* **RECORDS FOR THIS EXERCISE**
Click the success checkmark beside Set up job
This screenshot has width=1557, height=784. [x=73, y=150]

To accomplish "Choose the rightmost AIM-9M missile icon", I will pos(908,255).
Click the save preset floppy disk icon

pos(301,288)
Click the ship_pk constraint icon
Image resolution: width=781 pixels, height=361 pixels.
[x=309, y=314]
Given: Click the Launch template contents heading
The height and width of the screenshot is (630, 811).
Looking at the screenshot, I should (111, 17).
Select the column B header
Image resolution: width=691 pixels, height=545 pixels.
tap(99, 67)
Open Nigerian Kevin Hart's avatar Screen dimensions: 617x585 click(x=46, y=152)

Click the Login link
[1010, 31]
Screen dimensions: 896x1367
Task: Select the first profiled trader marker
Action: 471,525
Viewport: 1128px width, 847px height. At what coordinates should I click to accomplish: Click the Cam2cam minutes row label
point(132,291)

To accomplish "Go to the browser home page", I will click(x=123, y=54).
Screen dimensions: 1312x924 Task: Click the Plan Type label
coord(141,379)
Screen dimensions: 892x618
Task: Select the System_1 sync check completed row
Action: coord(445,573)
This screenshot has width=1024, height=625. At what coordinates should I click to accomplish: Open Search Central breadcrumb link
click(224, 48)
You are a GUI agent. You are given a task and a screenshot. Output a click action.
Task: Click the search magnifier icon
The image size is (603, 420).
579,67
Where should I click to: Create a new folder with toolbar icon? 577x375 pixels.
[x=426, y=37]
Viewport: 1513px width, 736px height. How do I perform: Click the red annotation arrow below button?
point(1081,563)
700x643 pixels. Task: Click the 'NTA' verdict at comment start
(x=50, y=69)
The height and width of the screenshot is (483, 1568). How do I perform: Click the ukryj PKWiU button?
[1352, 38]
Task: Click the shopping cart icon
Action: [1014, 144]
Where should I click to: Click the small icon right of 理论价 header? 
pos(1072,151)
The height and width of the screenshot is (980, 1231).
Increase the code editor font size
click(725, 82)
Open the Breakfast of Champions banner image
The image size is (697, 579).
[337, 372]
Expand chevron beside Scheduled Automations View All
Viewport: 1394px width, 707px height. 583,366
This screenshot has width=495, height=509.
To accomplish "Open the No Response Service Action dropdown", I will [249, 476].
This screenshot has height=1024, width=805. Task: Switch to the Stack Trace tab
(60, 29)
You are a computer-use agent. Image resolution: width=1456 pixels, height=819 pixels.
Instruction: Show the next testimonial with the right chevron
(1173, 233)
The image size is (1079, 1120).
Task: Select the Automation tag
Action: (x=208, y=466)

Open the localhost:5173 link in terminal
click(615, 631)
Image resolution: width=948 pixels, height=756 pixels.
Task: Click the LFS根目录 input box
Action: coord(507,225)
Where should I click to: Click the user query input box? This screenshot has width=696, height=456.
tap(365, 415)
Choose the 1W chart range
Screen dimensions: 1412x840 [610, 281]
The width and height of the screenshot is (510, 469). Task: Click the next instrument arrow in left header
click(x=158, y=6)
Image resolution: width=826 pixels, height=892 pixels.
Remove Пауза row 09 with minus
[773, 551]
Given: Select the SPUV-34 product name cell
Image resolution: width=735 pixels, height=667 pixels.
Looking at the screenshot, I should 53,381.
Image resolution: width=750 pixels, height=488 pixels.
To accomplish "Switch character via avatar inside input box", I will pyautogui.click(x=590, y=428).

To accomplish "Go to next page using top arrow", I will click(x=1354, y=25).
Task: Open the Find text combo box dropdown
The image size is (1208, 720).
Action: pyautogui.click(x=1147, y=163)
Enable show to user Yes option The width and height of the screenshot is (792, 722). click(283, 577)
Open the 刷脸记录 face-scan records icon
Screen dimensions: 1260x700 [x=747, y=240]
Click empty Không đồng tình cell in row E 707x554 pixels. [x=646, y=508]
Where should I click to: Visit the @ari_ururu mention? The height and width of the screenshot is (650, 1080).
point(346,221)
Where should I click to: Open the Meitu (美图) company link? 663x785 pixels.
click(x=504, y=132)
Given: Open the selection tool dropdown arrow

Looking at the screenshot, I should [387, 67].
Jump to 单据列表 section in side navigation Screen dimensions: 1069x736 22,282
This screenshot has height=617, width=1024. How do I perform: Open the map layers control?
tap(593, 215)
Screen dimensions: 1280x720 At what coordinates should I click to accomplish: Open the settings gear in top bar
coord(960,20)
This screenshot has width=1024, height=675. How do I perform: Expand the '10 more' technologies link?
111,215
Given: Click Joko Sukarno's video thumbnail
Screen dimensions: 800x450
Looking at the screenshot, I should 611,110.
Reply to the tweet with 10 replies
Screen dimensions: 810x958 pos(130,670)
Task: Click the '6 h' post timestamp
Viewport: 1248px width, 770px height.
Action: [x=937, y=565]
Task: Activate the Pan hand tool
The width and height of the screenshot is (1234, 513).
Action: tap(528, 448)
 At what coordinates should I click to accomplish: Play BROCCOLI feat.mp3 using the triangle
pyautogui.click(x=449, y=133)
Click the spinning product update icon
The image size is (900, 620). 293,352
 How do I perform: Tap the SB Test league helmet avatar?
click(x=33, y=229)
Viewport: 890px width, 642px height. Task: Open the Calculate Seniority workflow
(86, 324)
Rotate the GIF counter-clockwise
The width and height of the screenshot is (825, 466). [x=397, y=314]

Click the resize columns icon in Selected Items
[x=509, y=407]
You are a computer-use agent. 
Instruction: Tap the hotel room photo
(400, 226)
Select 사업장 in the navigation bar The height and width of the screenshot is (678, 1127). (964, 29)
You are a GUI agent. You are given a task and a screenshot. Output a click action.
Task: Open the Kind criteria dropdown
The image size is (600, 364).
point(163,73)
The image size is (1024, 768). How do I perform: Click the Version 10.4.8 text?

* **ASSIGNED TASK**
None of the records may be left out; each is to be restated exactly.

* **TASK RESULT**
Click the success checkmark beside Set up job
This screenshot has width=1557, height=784. [x=73, y=150]

To accomplish "Choose the rightmost AIM-9M missile icon", I will pos(908,255).
Click the save preset floppy disk icon

pos(301,288)
Click the ship_pk constraint icon
Image resolution: width=781 pixels, height=361 pixels.
[x=309, y=314]
Given: Click the Launch template contents heading
The height and width of the screenshot is (630, 811).
Looking at the screenshot, I should (111, 17).
Select the column B header
Image resolution: width=691 pixels, height=545 pixels.
tap(99, 67)
Open Nigerian Kevin Hart's avatar Screen dimensions: 617x585 click(x=46, y=152)

Click the Login link
[1010, 31]
Screen dimensions: 896x1367
Task: Select the first profiled trader marker
Action: 471,525
Viewport: 1128px width, 847px height. At what coordinates should I click to accomplish: Click the Cam2cam minutes row label
point(132,291)

To accomplish "Go to the browser home page", I will click(x=123, y=54).
Screen dimensions: 1312x924 Task: Click the Plan Type label
coord(141,379)
Screen dimensions: 892x618
Task: Select the System_1 sync check completed row
Action: coord(445,573)
This screenshot has width=1024, height=625. At what coordinates should I click to accomplish: Open Search Central breadcrumb link
click(224, 48)
You are a GUI agent. You are given a task and a screenshot. Output a click action.
Task: Click the search magnifier icon
The image size is (603, 420).
579,67
Where should I click to: Create a new folder with toolbar icon? 577x375 pixels.
[x=426, y=37]
Viewport: 1513px width, 736px height. How do I perform: Click the red annotation arrow below button?
point(1081,563)
700x643 pixels. Task: Click the 'NTA' verdict at comment start
(x=50, y=69)
The height and width of the screenshot is (483, 1568). How do I perform: Click the ukryj PKWiU button?
[1352, 38]
Task: Click the shopping cart icon
Action: [1014, 144]
Where should I click to: Click the small icon right of 理论价 header? 
pos(1072,151)
The height and width of the screenshot is (980, 1231).
Increase the code editor font size
click(725, 82)
Open the Breakfast of Champions banner image
The image size is (697, 579).
[337, 372]
Expand chevron beside Scheduled Automations View All
Viewport: 1394px width, 707px height. 583,366
This screenshot has width=495, height=509.
To accomplish "Open the No Response Service Action dropdown", I will [249, 476].
This screenshot has height=1024, width=805. Task: Switch to the Stack Trace tab
(60, 29)
You are a computer-use agent. Image resolution: width=1456 pixels, height=819 pixels.
Instruction: Show the next testimonial with the right chevron
(1173, 233)
The image size is (1079, 1120).
Task: Select the Automation tag
Action: (x=208, y=466)

Open the localhost:5173 link in terminal
click(615, 631)
Image resolution: width=948 pixels, height=756 pixels.
Task: Click the LFS根目录 input box
Action: coord(507,225)
Where should I click to: Click the user query input box? This screenshot has width=696, height=456.
tap(365, 415)
Choose the 1W chart range
Screen dimensions: 1412x840 [610, 281]
The width and height of the screenshot is (510, 469). Task: Click the next instrument arrow in left header
click(x=158, y=6)
Image resolution: width=826 pixels, height=892 pixels.
Remove Пауза row 09 with minus
[773, 551]
Given: Select the SPUV-34 product name cell
Image resolution: width=735 pixels, height=667 pixels.
Looking at the screenshot, I should 53,381.
Image resolution: width=750 pixels, height=488 pixels.
To accomplish "Switch character via avatar inside input box", I will pyautogui.click(x=590, y=428).

To accomplish "Go to next page using top arrow", I will click(x=1354, y=25).
Task: Open the Find text combo box dropdown
The image size is (1208, 720).
Action: pyautogui.click(x=1147, y=163)
Enable show to user Yes option The width and height of the screenshot is (792, 722). click(283, 577)
Open the 刷脸记录 face-scan records icon
Screen dimensions: 1260x700 [x=747, y=240]
Click empty Không đồng tình cell in row E 707x554 pixels. [x=646, y=508]
Where should I click to: Visit the @ari_ururu mention? The height and width of the screenshot is (650, 1080).
point(346,221)
Where should I click to: Open the Meitu (美图) company link? 663x785 pixels.
click(x=504, y=132)
Given: Open the selection tool dropdown arrow

Looking at the screenshot, I should [387, 67].
Jump to 单据列表 section in side navigation Screen dimensions: 1069x736 22,282
This screenshot has height=617, width=1024. How do I perform: Open the map layers control?
tap(593, 215)
Screen dimensions: 1280x720 At what coordinates should I click to accomplish: Open the settings gear in top bar
coord(960,20)
This screenshot has width=1024, height=675. How do I perform: Expand the '10 more' technologies link?
111,215
Given: Click Joko Sukarno's video thumbnail
Screen dimensions: 800x450
Looking at the screenshot, I should 611,110.
Reply to the tweet with 10 replies
Screen dimensions: 810x958 pos(130,670)
Task: Click the '6 h' post timestamp
Viewport: 1248px width, 770px height.
Action: [x=937, y=565]
Task: Activate the Pan hand tool
The width and height of the screenshot is (1234, 513).
Action: tap(528, 448)
 At what coordinates should I click to accomplish: Play BROCCOLI feat.mp3 using the triangle
pyautogui.click(x=449, y=133)
Click the spinning product update icon
The image size is (900, 620). 293,352
 How do I perform: Tap the SB Test league helmet avatar?
click(x=33, y=229)
Viewport: 890px width, 642px height. Task: Open the Calculate Seniority workflow
(86, 324)
Rotate the GIF counter-clockwise
The width and height of the screenshot is (825, 466). [x=397, y=314]

Click the resize columns icon in Selected Items
[x=509, y=407]
You are a computer-use agent. 
Instruction: Tap the hotel room photo
(400, 226)
Select 사업장 in the navigation bar The height and width of the screenshot is (678, 1127). (964, 29)
You are a GUI agent. You are given a task and a screenshot. Output a click action.
Task: Open the Kind criteria dropdown
The image size is (600, 364).
point(163,73)
The image size is (1024, 768). How do I perform: Click the Version 10.4.8 text?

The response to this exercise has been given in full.